Barelli: retrocesso na reforma sindical

Walter Barelli, atualmente deputado federal pelo PSDB/SP, foi diretor-técnico do DIEESE por muitos anos e tem larga experiência face o movimento sindical e as questões da economia do trabalho. Ministro do Trabalho no governo Itamar Franco, desenvolveu amplo debate sobre as relações de trabalho no Brasil, mobilizando todos os setores envolvidos, quer quanto ao Direito do Trabalho como face a organização sindical dos trabalhadores e empregadores. Em recente artigo publicado no jornal ?O Globo?, Barelli manifesta seu posicionamento sobre o projeto de reforma sindical oriundo do Fórum Nacional do Trabalho do Ministério do Trabalho e Emprego, onde conclui que ?o projeto de reforma sindical incorre num retrocesso sem tamanho?. Eis as anotações de Barelli:

?Quando as ditaduras começam a cair, surgem associações como se fossem cogumelos após a chuva.

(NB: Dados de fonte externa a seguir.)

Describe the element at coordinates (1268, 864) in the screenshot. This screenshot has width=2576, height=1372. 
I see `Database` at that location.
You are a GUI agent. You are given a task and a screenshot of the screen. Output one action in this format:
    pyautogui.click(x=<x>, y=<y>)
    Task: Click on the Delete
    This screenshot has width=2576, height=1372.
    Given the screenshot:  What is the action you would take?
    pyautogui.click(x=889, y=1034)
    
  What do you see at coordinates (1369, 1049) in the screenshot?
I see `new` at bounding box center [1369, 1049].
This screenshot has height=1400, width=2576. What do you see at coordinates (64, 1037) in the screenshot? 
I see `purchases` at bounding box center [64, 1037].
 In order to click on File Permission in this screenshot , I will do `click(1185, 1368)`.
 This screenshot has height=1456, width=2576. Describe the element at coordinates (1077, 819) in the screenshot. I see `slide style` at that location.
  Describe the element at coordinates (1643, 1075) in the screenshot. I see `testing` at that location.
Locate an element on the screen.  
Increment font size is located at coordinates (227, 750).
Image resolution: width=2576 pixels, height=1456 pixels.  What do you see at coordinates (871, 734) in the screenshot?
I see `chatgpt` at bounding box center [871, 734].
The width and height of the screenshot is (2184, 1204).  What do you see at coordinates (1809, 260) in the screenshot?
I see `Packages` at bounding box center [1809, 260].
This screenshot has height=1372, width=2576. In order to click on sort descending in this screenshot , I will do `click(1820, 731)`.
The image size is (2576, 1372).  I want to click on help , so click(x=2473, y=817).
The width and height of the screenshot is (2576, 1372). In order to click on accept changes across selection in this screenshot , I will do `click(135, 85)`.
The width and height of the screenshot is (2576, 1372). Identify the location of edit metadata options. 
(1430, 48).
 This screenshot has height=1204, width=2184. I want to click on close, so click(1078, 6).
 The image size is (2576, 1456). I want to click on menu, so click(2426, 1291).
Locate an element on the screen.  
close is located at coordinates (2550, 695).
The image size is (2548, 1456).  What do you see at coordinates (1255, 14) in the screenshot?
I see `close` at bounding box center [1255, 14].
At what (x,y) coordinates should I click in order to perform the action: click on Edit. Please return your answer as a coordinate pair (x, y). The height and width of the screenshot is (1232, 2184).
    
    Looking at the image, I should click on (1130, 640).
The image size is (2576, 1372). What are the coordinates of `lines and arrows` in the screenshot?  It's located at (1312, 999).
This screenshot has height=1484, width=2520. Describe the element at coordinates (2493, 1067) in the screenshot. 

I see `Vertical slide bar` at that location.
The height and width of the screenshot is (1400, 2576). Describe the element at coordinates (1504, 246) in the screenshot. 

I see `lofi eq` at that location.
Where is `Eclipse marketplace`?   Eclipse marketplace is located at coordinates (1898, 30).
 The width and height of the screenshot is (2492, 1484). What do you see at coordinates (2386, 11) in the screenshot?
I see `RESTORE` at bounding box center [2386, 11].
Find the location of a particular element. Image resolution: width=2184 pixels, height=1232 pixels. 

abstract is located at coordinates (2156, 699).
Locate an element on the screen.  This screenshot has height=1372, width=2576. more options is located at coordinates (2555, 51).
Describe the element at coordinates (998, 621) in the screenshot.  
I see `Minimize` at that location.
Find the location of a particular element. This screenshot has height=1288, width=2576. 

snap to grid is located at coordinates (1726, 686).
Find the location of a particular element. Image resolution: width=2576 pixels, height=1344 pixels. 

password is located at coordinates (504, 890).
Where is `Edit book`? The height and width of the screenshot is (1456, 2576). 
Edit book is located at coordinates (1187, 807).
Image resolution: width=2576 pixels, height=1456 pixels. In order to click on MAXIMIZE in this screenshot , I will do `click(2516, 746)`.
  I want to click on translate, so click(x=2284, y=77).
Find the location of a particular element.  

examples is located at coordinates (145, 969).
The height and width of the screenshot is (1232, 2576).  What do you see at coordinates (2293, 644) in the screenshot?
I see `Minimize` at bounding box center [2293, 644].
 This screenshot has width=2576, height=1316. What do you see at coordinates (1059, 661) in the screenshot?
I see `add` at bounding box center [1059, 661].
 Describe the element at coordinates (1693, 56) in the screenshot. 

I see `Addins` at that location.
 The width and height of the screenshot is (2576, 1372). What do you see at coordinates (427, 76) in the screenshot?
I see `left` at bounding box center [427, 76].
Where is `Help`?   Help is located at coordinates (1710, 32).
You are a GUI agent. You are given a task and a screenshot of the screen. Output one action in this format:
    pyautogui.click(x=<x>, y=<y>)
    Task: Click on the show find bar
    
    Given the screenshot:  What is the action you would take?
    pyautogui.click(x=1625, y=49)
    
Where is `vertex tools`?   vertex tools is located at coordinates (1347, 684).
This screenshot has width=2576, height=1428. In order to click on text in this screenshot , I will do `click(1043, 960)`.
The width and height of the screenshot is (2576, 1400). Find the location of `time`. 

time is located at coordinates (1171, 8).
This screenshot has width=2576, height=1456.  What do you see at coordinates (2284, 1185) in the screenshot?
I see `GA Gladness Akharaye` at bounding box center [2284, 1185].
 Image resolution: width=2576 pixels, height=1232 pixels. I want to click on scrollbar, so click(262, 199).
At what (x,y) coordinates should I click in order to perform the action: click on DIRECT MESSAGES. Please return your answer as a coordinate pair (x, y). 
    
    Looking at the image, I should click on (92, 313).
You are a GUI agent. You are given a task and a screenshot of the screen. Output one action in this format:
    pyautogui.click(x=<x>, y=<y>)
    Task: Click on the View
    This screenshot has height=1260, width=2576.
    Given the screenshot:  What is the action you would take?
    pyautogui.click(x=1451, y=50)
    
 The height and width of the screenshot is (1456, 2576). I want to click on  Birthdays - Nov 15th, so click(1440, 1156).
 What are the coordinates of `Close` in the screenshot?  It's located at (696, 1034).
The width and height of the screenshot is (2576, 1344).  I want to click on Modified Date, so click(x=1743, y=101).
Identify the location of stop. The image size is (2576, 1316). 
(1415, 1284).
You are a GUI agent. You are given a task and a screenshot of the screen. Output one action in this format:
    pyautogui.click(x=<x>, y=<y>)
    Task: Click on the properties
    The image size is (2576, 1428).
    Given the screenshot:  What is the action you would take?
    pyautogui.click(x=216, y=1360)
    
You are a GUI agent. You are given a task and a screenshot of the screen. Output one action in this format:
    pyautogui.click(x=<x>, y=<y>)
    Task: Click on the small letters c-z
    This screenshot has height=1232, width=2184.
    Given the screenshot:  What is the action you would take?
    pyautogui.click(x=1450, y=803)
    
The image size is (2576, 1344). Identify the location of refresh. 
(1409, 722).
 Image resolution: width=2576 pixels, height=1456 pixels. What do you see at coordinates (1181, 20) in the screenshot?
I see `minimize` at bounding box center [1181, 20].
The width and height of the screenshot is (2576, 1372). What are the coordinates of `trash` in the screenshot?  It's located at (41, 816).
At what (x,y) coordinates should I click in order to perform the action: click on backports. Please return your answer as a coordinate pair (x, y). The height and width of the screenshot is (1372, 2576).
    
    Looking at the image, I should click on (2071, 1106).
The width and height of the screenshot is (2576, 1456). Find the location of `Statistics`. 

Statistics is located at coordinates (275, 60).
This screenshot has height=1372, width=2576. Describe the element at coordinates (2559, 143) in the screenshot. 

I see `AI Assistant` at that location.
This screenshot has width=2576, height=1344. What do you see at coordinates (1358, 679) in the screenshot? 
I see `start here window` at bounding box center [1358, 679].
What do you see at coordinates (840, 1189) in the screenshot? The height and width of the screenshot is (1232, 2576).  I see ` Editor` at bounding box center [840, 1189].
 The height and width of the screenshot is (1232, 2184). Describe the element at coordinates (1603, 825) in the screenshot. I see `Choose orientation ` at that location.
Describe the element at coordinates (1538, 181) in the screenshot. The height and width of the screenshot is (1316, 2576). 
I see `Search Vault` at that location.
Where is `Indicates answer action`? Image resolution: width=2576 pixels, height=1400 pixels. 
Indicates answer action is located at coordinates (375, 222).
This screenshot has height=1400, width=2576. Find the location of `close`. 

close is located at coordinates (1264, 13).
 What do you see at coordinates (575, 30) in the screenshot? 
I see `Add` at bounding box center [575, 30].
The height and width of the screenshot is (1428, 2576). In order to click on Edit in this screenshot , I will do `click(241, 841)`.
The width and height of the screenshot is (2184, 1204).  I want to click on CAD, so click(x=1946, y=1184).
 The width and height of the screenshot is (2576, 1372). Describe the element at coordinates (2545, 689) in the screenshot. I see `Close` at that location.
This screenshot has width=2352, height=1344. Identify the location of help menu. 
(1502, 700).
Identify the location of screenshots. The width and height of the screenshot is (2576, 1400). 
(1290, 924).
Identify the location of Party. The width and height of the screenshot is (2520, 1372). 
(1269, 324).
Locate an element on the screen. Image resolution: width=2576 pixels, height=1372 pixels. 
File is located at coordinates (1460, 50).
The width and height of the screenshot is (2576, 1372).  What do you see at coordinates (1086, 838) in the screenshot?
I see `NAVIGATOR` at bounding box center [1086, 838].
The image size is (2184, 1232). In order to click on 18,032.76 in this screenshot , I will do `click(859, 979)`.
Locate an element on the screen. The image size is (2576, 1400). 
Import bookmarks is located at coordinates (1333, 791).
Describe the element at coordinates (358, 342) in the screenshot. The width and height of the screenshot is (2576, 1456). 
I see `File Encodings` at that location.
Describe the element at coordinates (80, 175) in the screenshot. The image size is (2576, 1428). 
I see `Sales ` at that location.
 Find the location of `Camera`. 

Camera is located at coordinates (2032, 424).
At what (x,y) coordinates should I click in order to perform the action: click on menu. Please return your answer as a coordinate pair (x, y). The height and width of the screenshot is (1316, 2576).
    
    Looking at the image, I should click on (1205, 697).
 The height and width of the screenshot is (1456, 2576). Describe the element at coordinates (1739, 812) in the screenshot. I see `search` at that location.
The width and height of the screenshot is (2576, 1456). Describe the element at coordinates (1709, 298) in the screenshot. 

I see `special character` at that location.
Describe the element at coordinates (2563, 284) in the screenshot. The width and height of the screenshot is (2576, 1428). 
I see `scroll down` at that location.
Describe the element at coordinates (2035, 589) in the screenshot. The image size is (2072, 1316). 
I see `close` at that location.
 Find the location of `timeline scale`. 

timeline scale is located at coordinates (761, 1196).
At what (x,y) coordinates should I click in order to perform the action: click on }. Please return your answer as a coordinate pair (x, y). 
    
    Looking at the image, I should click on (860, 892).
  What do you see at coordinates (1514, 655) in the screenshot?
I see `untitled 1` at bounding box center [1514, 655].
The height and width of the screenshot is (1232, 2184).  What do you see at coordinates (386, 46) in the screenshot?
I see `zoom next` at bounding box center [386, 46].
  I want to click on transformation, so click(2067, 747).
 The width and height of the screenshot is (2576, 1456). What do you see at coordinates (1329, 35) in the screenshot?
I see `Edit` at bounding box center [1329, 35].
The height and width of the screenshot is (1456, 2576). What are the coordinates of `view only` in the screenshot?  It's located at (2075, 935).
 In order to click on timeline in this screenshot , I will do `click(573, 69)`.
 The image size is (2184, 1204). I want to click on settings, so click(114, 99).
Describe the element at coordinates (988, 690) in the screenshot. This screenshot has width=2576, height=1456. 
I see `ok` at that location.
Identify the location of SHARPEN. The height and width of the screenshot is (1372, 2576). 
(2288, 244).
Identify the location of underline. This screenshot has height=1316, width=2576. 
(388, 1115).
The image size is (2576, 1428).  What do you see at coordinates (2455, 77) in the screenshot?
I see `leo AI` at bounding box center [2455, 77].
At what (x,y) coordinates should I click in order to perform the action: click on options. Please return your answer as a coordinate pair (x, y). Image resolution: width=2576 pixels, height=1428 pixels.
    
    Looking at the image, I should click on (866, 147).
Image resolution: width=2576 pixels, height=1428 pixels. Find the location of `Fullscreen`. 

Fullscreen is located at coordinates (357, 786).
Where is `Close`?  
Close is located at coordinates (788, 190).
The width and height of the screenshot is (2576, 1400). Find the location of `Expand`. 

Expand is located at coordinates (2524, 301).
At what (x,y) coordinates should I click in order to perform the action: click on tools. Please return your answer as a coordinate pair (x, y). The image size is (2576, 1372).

Era assim que o sociólogo José Albertino Rodrigues costumava analisar a multiplicação de entidades que se apresentavam como representantes das diversas facções do movimento sindical brasileiro, na segunda metade da década de 1970. Basta lembrar que nas primeiras diretorias da Central Única dos Trabalhadores (CUT) tinha assento um representante da Oposição Metalúrgica de São Paulo, como um desafio às posições do poderoso Sindicato dos Trabalhadores Metalúrgicos da Capital. Na Conferência Nacional da Classe Trabalhadora, realizada em 1981, na Praia Grande, com a presença de mais de 5 mil trabalhadores, a grande dificuldade era definir a representatividade das organizações que desejavam participar, principalmente entre as entidades de servidores públicos, às quais era proibida a sindicalização. Tal era a diversidade da razão social dessas entidades, que era piada freqüente dizer que tinha sido registrada a Associação dos Trabalhadores do Décimo Segundo Andar do Hospital das Clínicas. Há poucas semanas, o noticiário policial falava na detenção da presidente do Sindicato dos Auditores Fiscais da Área da Arrecadação do INSS, esclarecendo que o Sindicato dos Auditores Fiscais (também do INSS) nada tinha a ver com essa outra entidade.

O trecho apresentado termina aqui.